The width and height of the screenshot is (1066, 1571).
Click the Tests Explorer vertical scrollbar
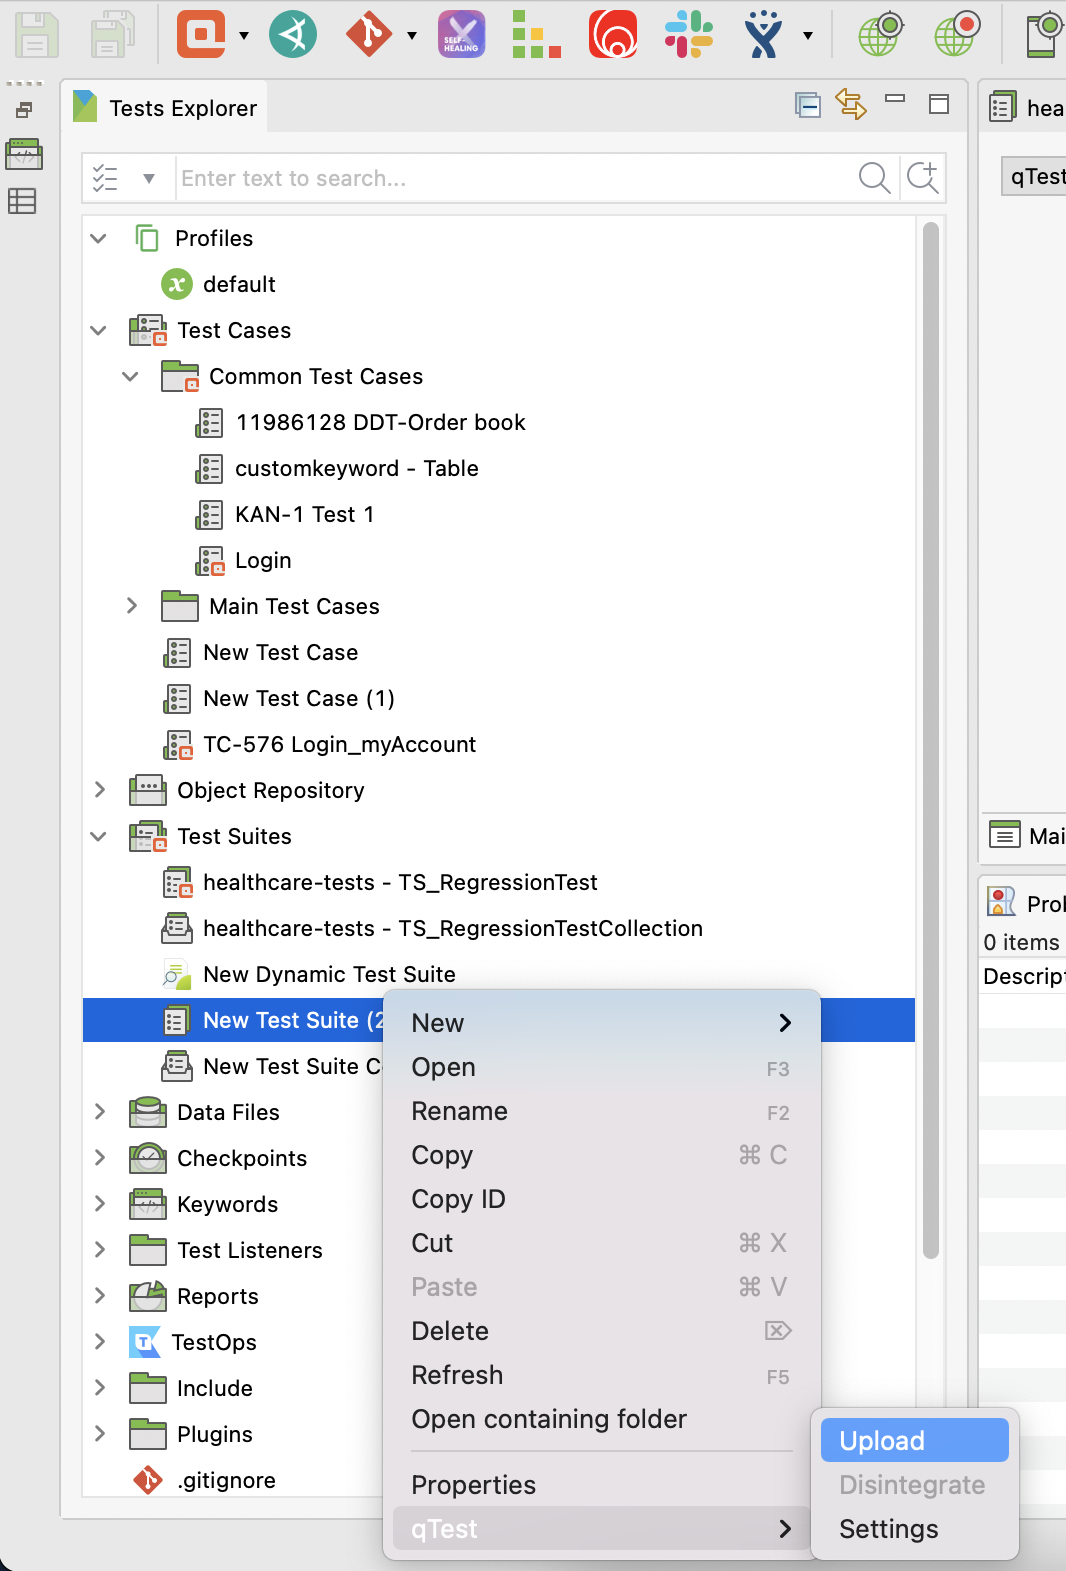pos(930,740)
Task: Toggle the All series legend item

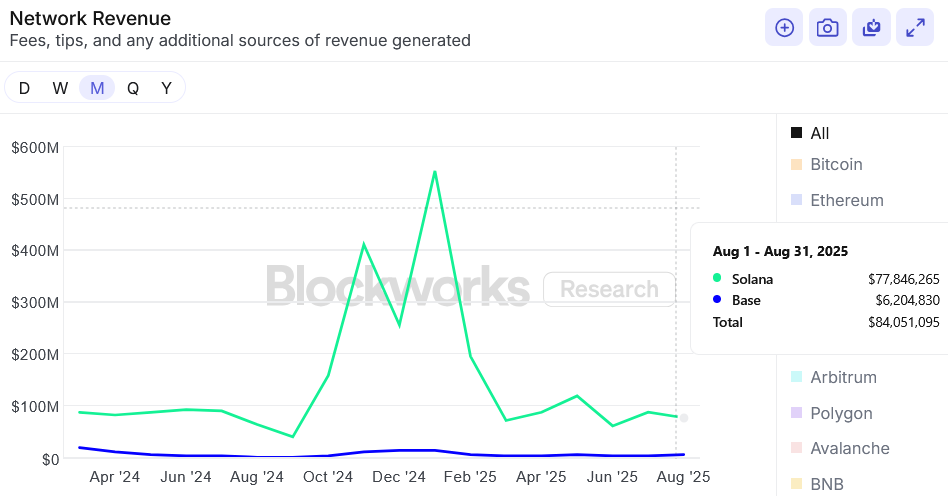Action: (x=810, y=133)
* * *
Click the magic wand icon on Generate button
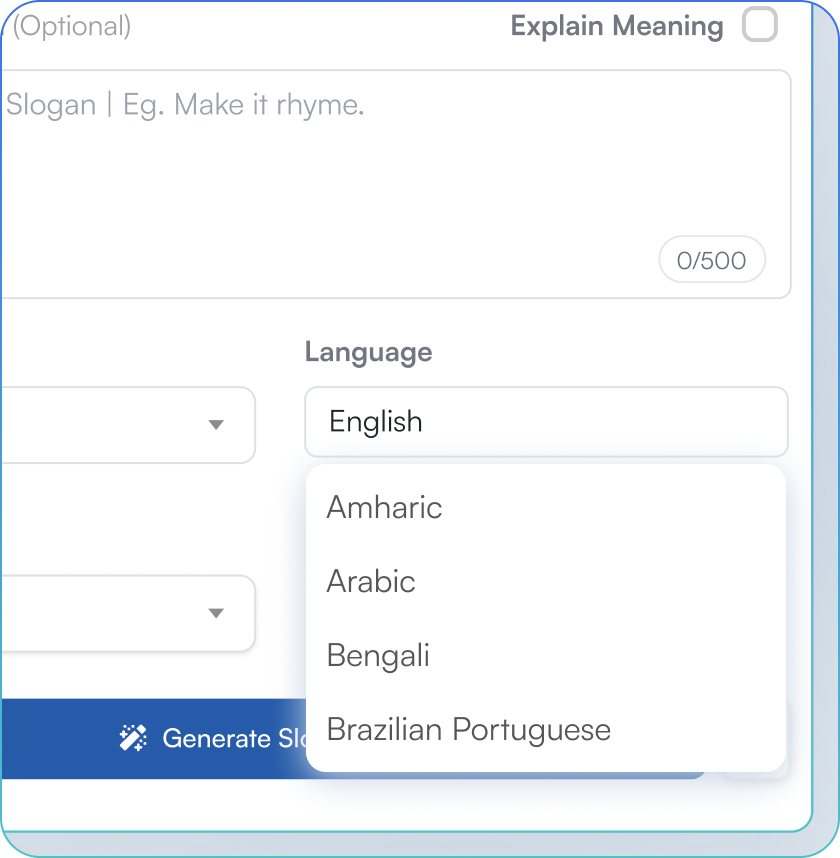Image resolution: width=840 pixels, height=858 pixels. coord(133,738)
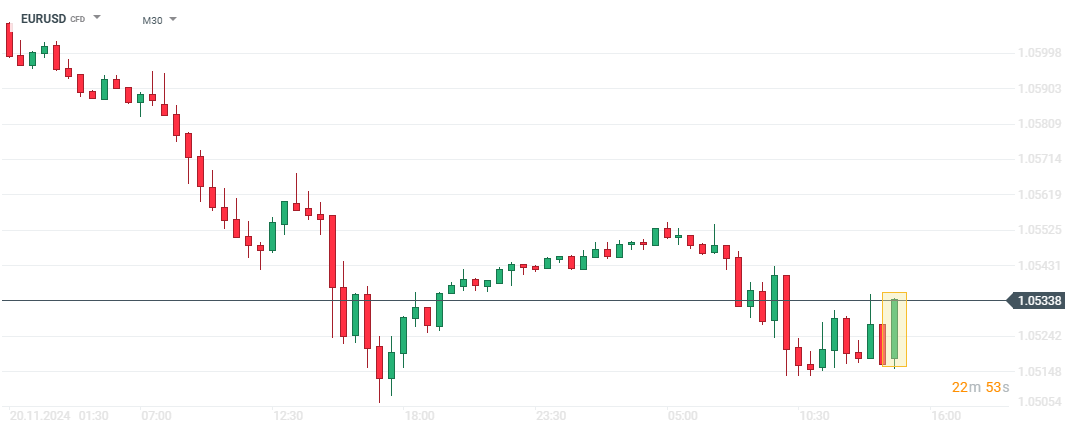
---
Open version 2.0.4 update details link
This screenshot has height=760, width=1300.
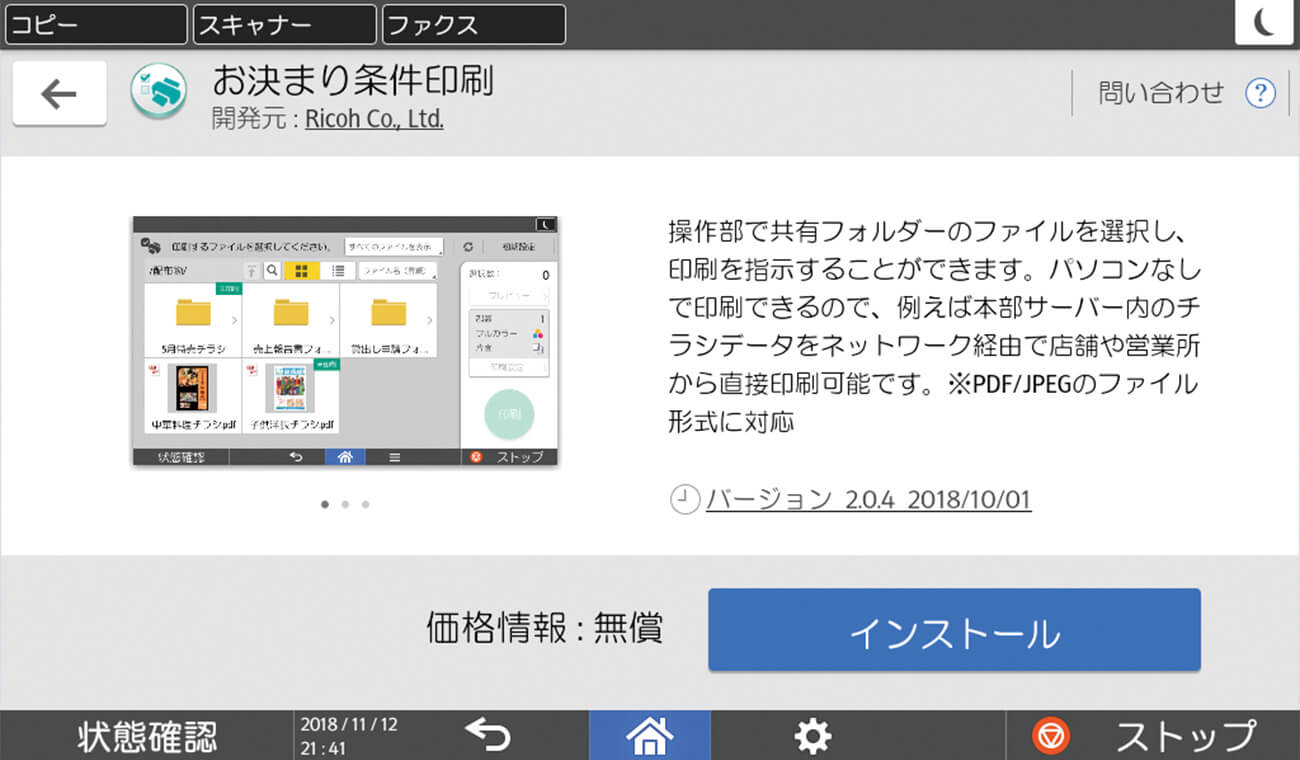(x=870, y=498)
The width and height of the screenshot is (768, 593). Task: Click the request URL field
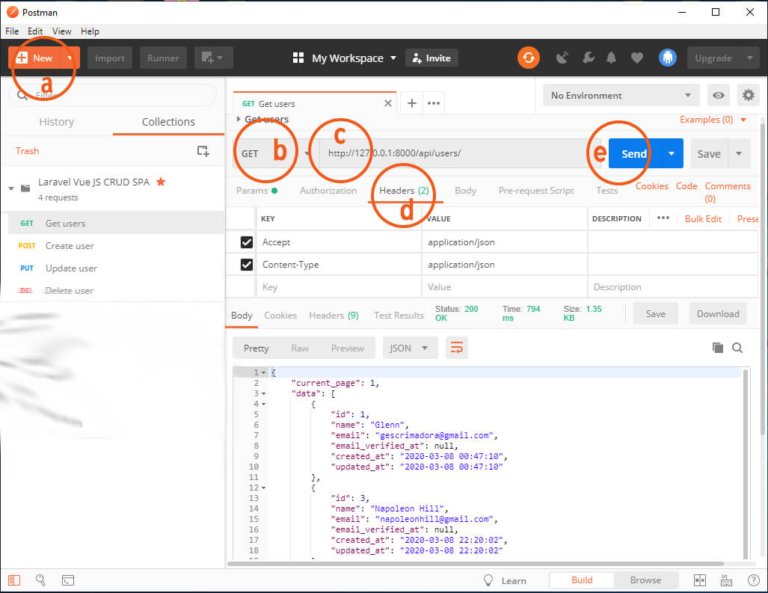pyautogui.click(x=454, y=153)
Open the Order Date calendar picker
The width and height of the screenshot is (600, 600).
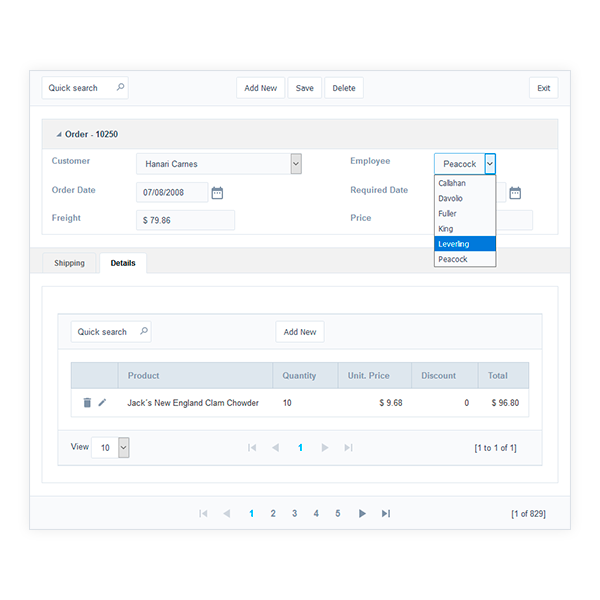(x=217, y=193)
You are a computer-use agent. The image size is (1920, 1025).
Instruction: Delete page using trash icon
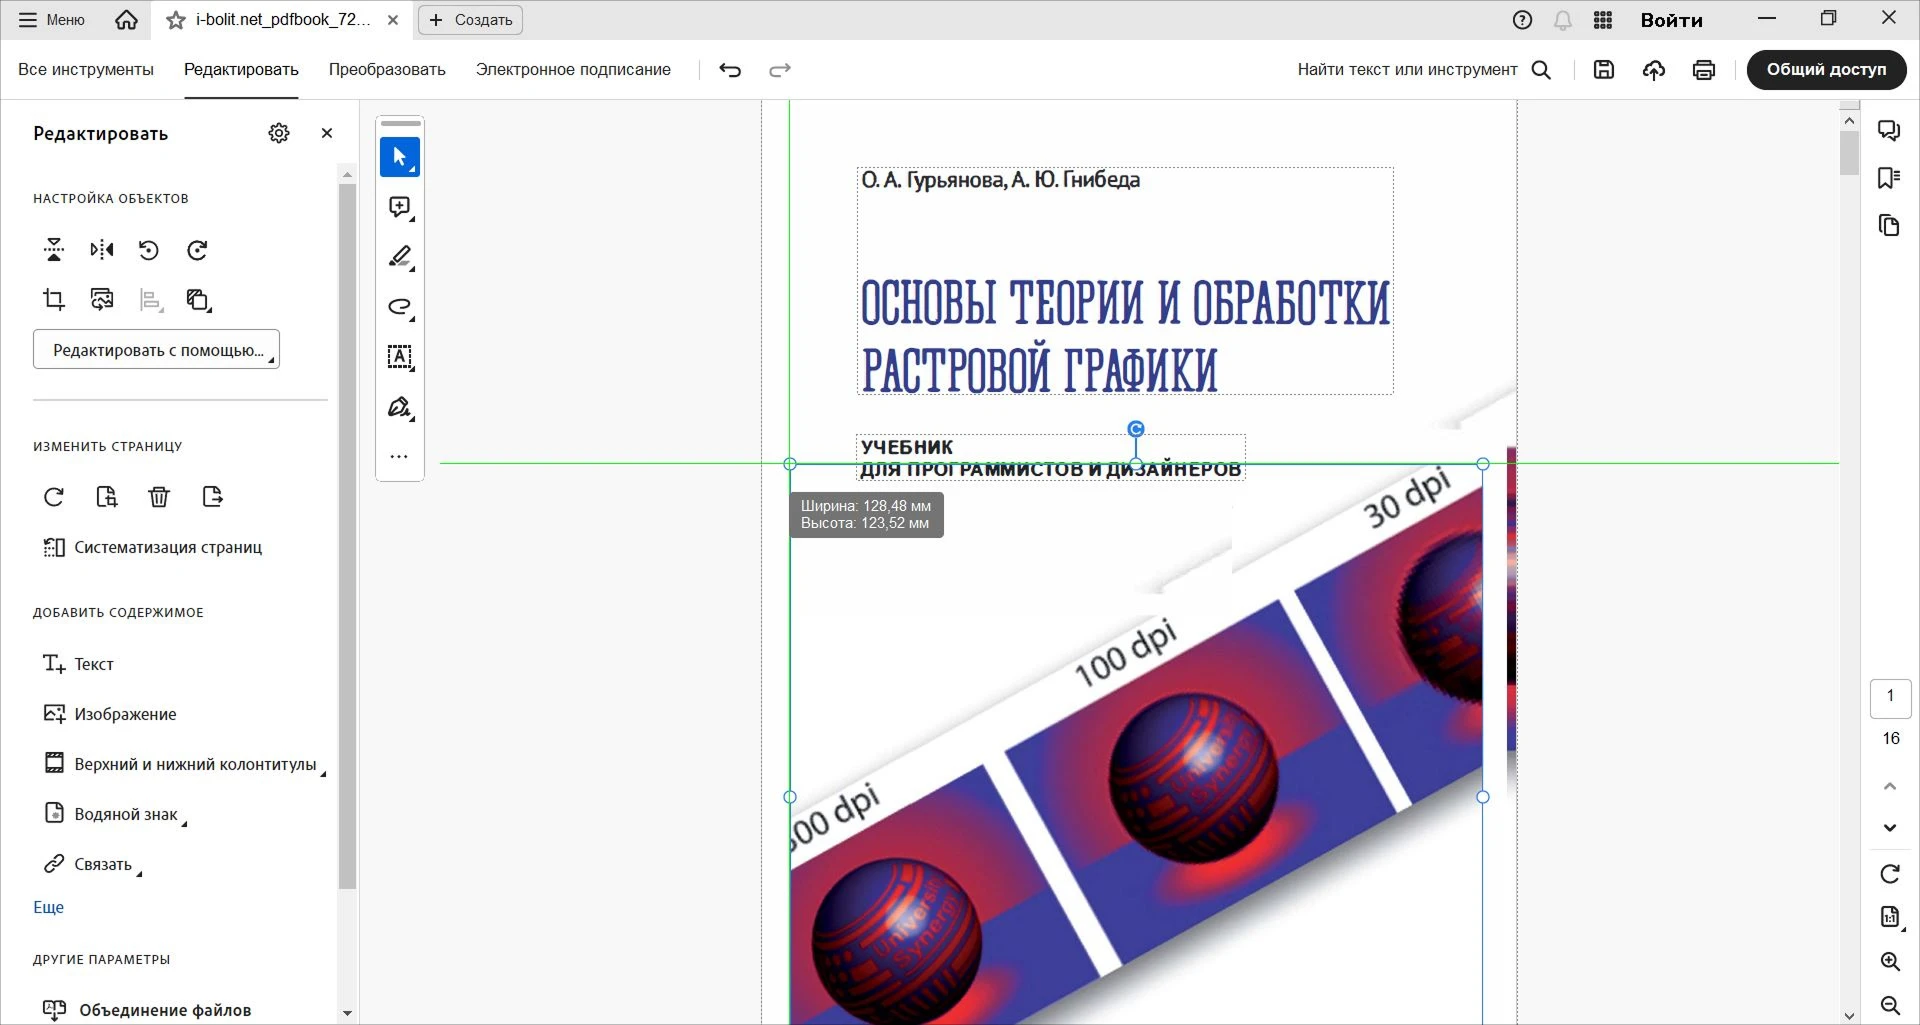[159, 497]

PROBLEM STATEMENT:
The word to look for is "Open"; copy out every line of the entries that holds it.

RESULT OF THIS EXERCISE:
Open version 2.0.4 update details link
Open the Order Date calendar picker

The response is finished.